Но Борька отмахнулся от нее.
— Ты понимаешь, — с жаром говорил он, — я совсем забыл про воду: они лежали в снаряде на полу, а под полом была вода. Она их спасла. Вот как!
— Водяная подушка? Здóрово! — неожиданно согласился спорщик. — Только ты не радуйся очень. Все равно их бы разбило в лепешку. А мысль правильная. Даже Циолковский считал, что вода может спасти от ударов. Если космонавт залезет в бак с водой, то останется жив. И вообще Циолковский все предвидел.
— Поэтому ты и притворяешься в школе глухим в честь Циолковского? — съязвила Любка.
Каратов сделал вид, что не расслышал.
— А вот у Ефремова в «Туманности Андромеды»… — начал один из мальчишек, но тут Любка не выдержала.
— Хватит Ефремова, хватит Циолковского! — завопила она. — Ноги замерзли.
— А мы сейчас невесомость будем испытывать и согреемся, — пообещал Гена. Он встал на прилавок, подтянулся и плюхнулся на крышу ларька.
Борька — за ним.
Потом они вместе втаскивали за руки Любку.
— Я первая, — сказала она и спрыгнула вниз.
— Что ты чувствуешь? Была у тебя невесомость? — свесившись с крыши, спросил Гена.
Внизу, в сугробе, что-то барахталось и чихало.
— Чувствую… — донесся до ребят жалобный Любкин голос. — Чувствую, что синяк будет на коленке.
— Подожди, мы сейчас! — Оба спорщика бросились вниз. Они упали, так и не успев ощутить невесомость.
— Не та высота, — объяснил поклонник Циолковского.
— Не та, — подтвердил со вздохом защитник Жюля Верна.
Любка уже выкарабкалась из снега и ковыляла к подъезду.
На лестничной площадке космонавты почувствовали себя дома.
— У Жюля Верна, — продолжал как ни в чем не бывало Борька, — тоже описывается невесомость. Представляете: они плавали по снаряду, как рыбы в воде, и собака Диана с ними. Потом стали пить вино.
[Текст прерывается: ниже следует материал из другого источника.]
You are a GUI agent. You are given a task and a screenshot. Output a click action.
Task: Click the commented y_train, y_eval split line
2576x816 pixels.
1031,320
Поставили стаканы прямо в пространство, налили в них из бутылки и пили.
— И ничего не выпили, — как бы про себя добавил Гена.
— Опять, опять ты придираешься! — напала на него Любка.
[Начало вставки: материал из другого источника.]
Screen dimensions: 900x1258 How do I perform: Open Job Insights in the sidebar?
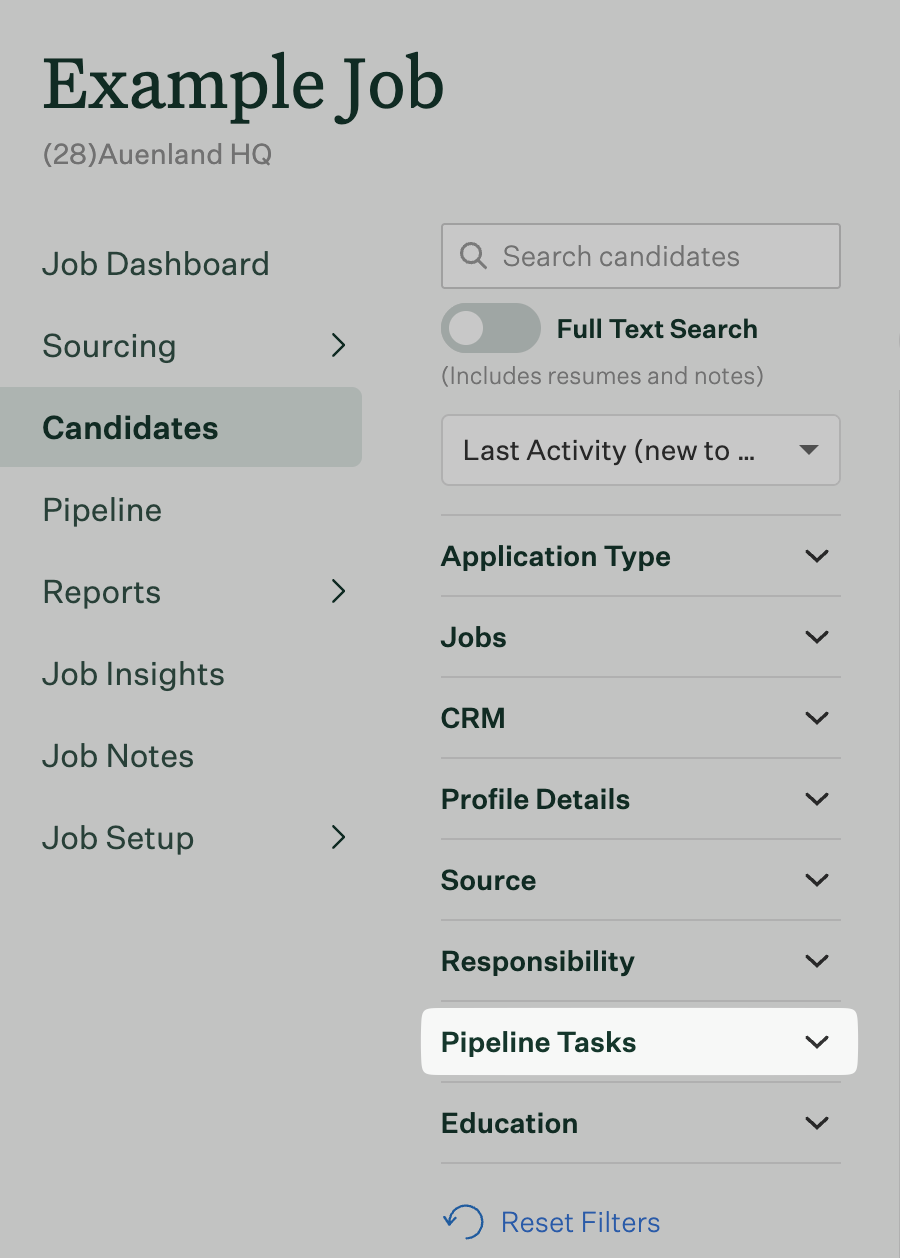tap(133, 674)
— Не выпили, — упрямо повторил Каратов. — Вино выпрыгнуло бы из стаканов, разлилось бы на мелкие капельки и полез по бы в глаза, нос, уши. Все бы кашляли и чихали и даже заболели воспалением легких. Твой Барбикен не знал, что при невесомости жидкость не удерживается в сосуде. Если бы я был учителем, я бы ему двойку поставил.
— А ты забыл, что Барбикен жил сто лет назад? — напомнил поклонник пушечного ядра.
Гена подумал, надвинул шапку на лоб и голосом математика сказал:
— Записываю в журнал: ученик Барбикен не знал действия невесомости на жидкости по уважительной причине. Точка. Двойку вычеркиваю.
— Я тоже сдаюсь, — сказал Борька. — Пушка отменяется. Хотя Жюля Верна я все равно люблю.
— Лети на ракете, не ошибешься, — предложил Гена. — Видал, как ракета «Мечта» махнула к Солнцу? Весь мир ахает, а ведь это все Циолковский предсказал, все формулы его пригодились. Мой отец говорит, что Циолковский — бог реактивной техники. Так что лети смело.
— Хорошо говорить — лети. А что он там есть будет? — забеспокоилась Любка.
— Как — что? Бананы, вкусные, душистые бананы. Он будет выращивать их в оранжерее. И нечего хихикать! Сам Циолковский предложил устраивать на космических кораблях оранжереи. И про бананы он тоже писал. Я лично собираюсь питаться хлореллой. Слышали про такую? Это одноклеточная морская водоросль. В ней полно всяких витаминов. И знаете как растет? За сутки может в тысячу раз вырасти! Я тоже выращиваю дома хлореллу.
— Ты выращиваешь? Где? — в один голос воскликнули слушатели.
— В аквариуме. Могу показать. Айда ко мне!
Приятели с радостью согласились.
Генкин письменный стол оказался маленькой лабораторией. Только в лаборатории можно еще увидеть столько колб, реторт, трубок и всяких других предметов, назначение которых с первого взгляда невозможно понять.